Hefepilze der Gattung Candida sind opportunistische Erreger

Bei intaktem Immunsystem und einer gesunden Darmmikrobiota gehört die Gattung Candida zu den physiologischen Darmsymbionten und hat sogar durchaus positive Effekte. Es wird angenommen, dass die Besiedlung mit C. albicans an der Ausbildung des intestinalen Immunsystems beteiligt ist. Insbesondere Th17-Reaktionen, die für die mukosale Immunität wichtig sind, werden durch die Besiedlung mit C. albicans induziert und erhöhen auch die Immunabwehr gegen andere Pathogene wie Clostridioides difficile, Staphylococcus aureus oder Pseudomonas aeruginosa.

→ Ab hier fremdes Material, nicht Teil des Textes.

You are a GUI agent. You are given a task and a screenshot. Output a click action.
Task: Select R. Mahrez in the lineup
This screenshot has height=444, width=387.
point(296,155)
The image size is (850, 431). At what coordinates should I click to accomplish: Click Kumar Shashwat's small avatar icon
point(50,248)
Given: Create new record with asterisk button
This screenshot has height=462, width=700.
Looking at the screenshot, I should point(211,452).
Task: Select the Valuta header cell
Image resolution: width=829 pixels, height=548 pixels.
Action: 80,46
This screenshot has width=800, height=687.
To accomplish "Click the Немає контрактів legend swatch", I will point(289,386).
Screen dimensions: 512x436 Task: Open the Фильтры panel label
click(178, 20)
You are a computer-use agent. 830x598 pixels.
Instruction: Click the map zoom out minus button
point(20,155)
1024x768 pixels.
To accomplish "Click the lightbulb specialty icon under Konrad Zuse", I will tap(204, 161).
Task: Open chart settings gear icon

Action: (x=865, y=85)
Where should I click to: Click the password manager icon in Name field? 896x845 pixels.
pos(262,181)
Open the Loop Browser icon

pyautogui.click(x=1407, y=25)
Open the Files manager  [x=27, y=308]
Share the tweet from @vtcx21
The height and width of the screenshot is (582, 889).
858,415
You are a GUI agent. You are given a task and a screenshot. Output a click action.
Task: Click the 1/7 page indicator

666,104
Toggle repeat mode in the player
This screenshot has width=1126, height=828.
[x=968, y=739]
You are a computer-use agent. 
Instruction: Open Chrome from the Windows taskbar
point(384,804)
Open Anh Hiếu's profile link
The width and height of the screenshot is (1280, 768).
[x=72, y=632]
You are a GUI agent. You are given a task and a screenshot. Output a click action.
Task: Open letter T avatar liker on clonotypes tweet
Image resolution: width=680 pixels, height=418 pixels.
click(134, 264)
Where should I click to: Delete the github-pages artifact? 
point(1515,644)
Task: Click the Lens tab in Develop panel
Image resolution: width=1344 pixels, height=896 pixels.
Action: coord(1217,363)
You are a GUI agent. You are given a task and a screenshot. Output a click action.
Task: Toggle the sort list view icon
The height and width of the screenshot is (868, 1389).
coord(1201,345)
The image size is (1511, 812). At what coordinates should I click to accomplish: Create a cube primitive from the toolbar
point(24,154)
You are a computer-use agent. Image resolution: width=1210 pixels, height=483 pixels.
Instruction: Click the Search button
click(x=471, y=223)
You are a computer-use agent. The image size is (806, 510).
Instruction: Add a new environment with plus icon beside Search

Die von C. albicans induzierte Th17-Polarisierung kann allerdings auch negative Effekte haben und z.B. entzündliche Atemwegserkrankungen verschlimmern. Bei zu starker Vermehrung von Candida-Hefen kann durch die gesteigerte Th17-Immunreaktion, die unter anderem bei der Entstehung von Autoimmunerkrankungen eine Rolle spielt, Entzündungszustände verstärkt werden. Einen wesentlichen Anteil hat dabei das von dem Pilz gebildete Toxin Candidalysin.

Patienten mit chronisch-entzündlichen Darmerkrankungen (Colitis ulcerosa, Morbus Chron) haben deutlich häufiger höhere Mengen von Candida spp. im Stuhl (Abb. 1). In Tiermodellen ist außerdem vielfach gezeigt worden, dass die Anwesenheit von C. albicans im Darm die Heilungsgeschwindigkeit von entzündlichen Läsionen und Ulzerationen verlangsamt.

Abb. 1  Mittels Stuhlanalyse können Darmpilze, inkl. Candida-Spezies und C. albicans, quantifiziert werden.

Vom Darm zur systemischen Infektion

Es gibt zahlreiche Belege dafür, dass Candida im Gastrointestinaltrakt eine Hauptquelle für systemische Candidosen ist, und dass der Pilz, besonders bei immungeschwächten Patienten, in größerer Zahl die Darmbarriere überwinden und so in das Blut gelangen kann. Candida-Infektionen des Blutkreislaufs sind häufig mit einer hohen absoluten Candida-Belastung des Darms verbunden. Candida konnte bei Neugeborenen, Neutropenie-Patienten und stammzelltransplantierten Patienten vermehrt in Stuhlproben nachgewiesen werden, bevor sich eine Infektion des Blutkreislaufs entwickelte. Als Hauptrisikofaktor für die Candidämie gilt die Anwendung von Breitbandantibiotika, welche die Vielfalt der Darmbakterien dramatisch reduzieren.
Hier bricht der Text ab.